#### Record extracts:
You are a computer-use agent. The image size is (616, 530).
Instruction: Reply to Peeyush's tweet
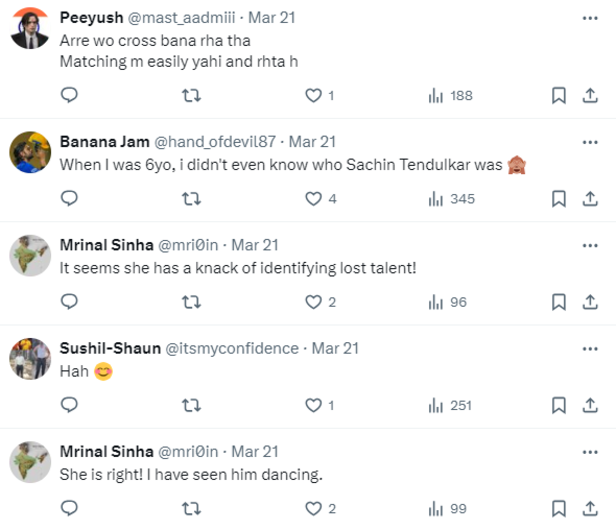(x=69, y=95)
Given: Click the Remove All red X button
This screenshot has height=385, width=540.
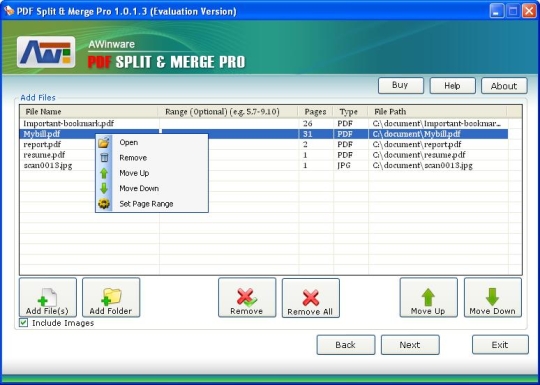Looking at the screenshot, I should [x=311, y=298].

#### How to complete this task:
Before you return the listing, strip out its pictures; all else must match exactly.

#### Response:
You are a computer-use agent. The image size is (616, 530).
Instruction: Reply to Peeyush's tweet
(x=69, y=95)
Given: Click the Remove All red X button
This screenshot has height=385, width=540.
Looking at the screenshot, I should [x=311, y=298].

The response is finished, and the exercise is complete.